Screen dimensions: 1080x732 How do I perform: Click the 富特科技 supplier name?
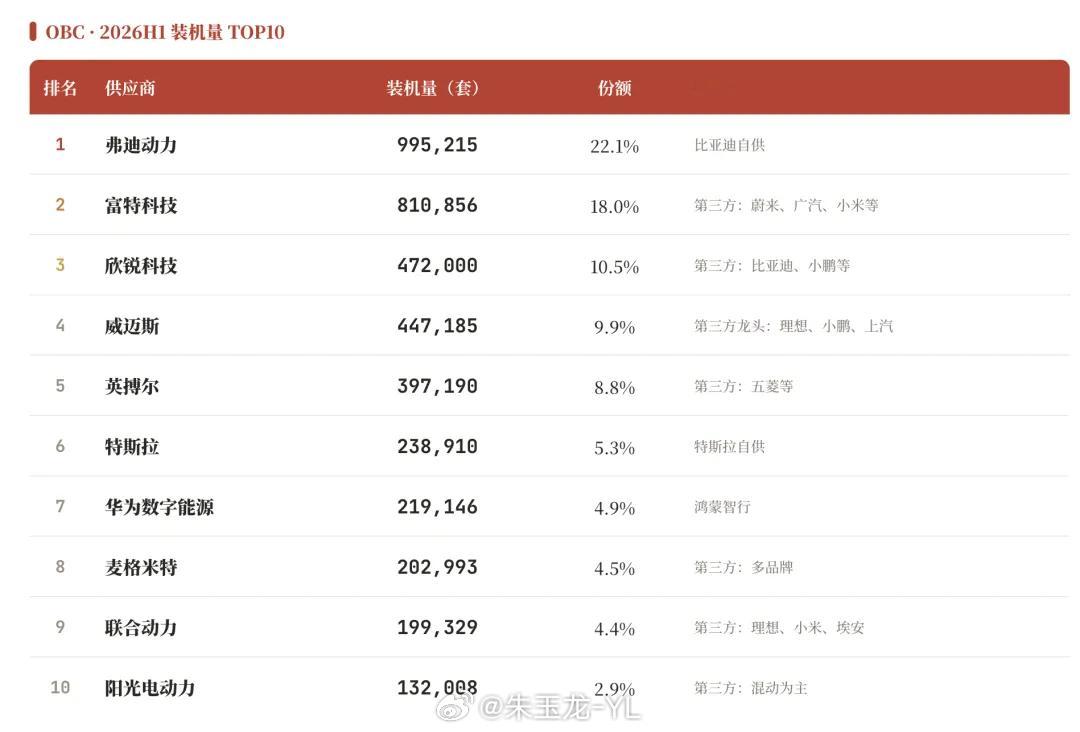141,205
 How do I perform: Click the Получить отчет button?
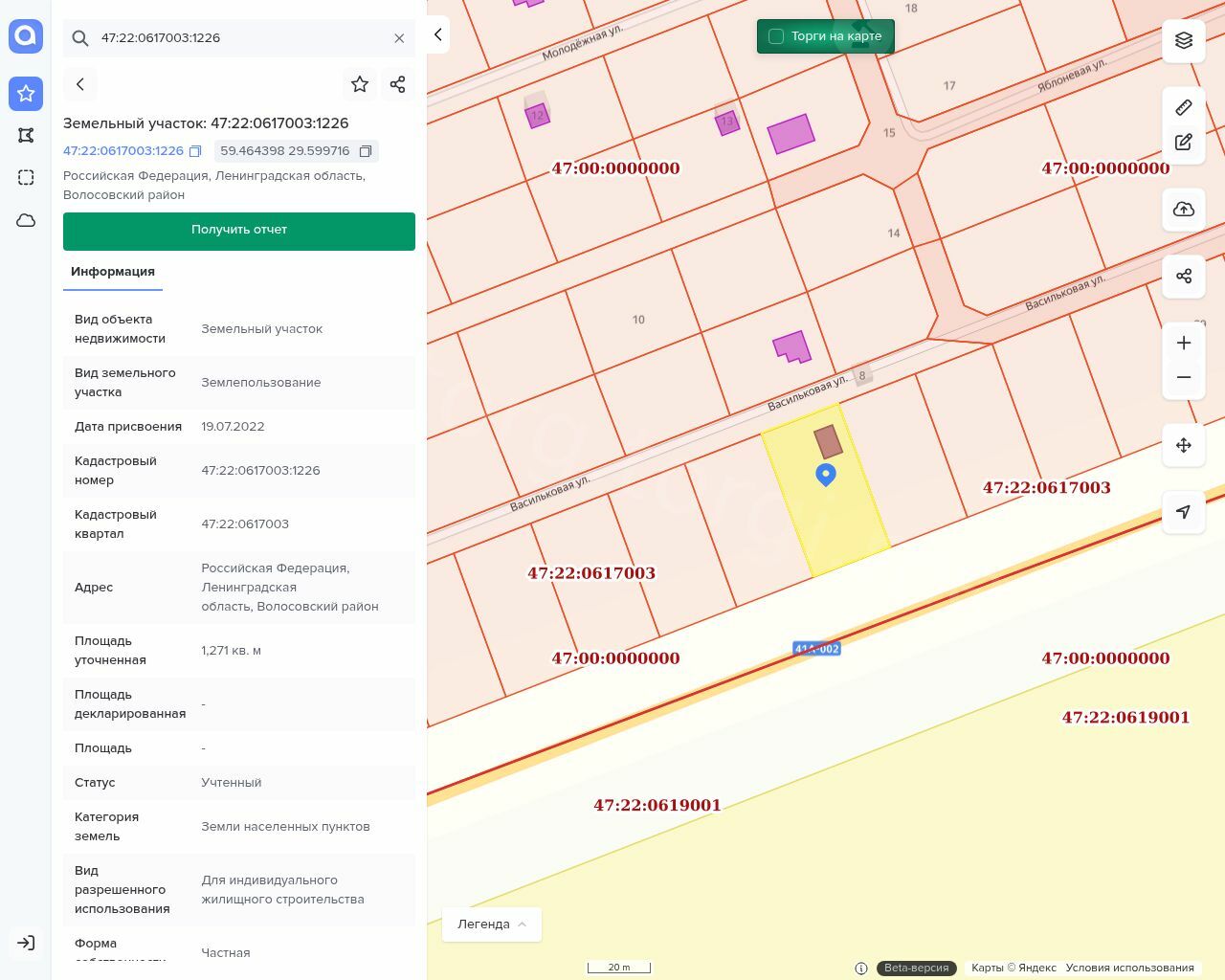click(239, 231)
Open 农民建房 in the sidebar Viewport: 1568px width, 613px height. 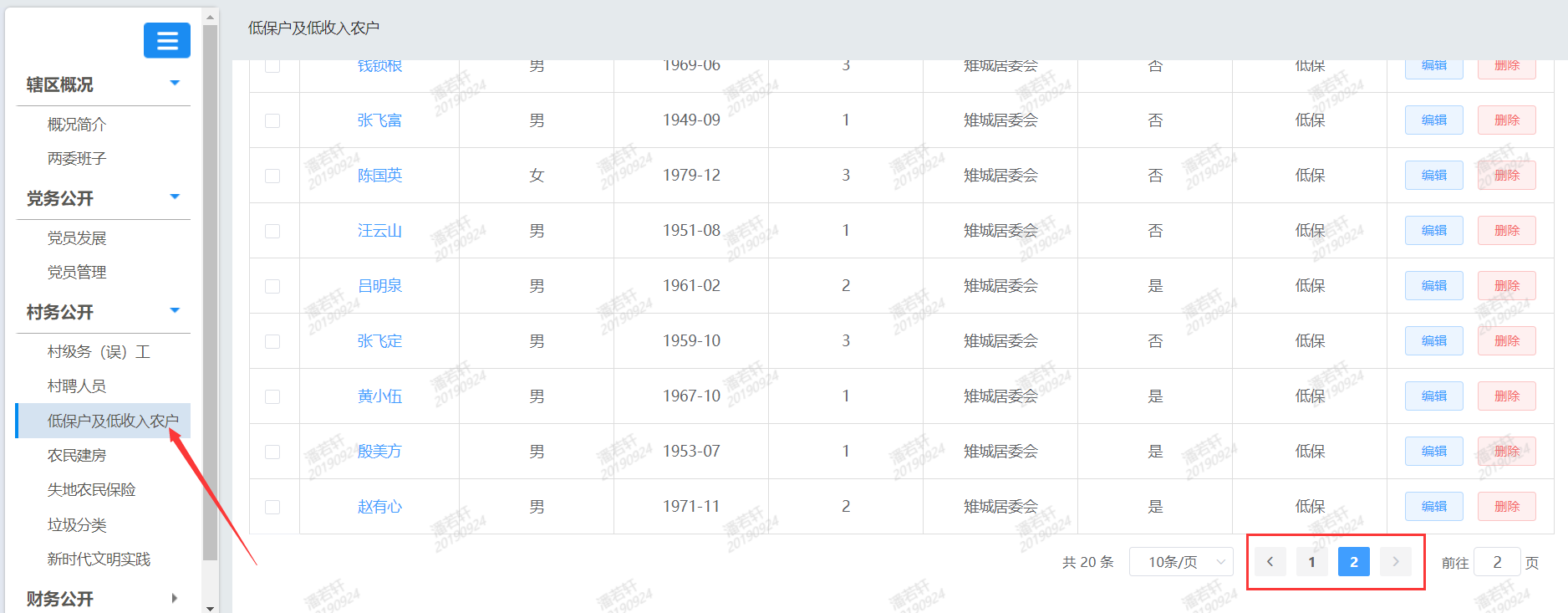point(77,455)
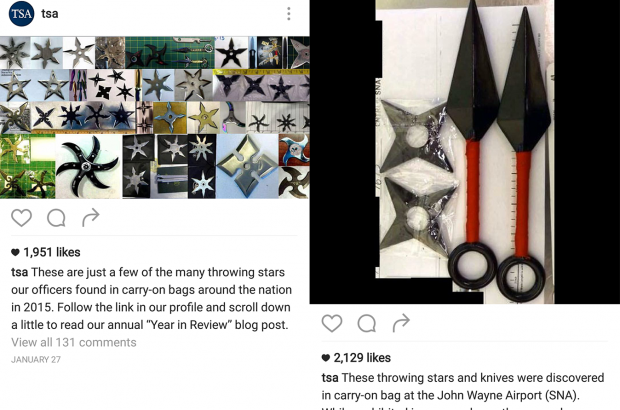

━━━━━━━━━━━━━━━━

GOAL
Count the lines in the entries above that contain the word "perform", matching case exactly. Reply with only the number.

WRITTEN SOLUTION
2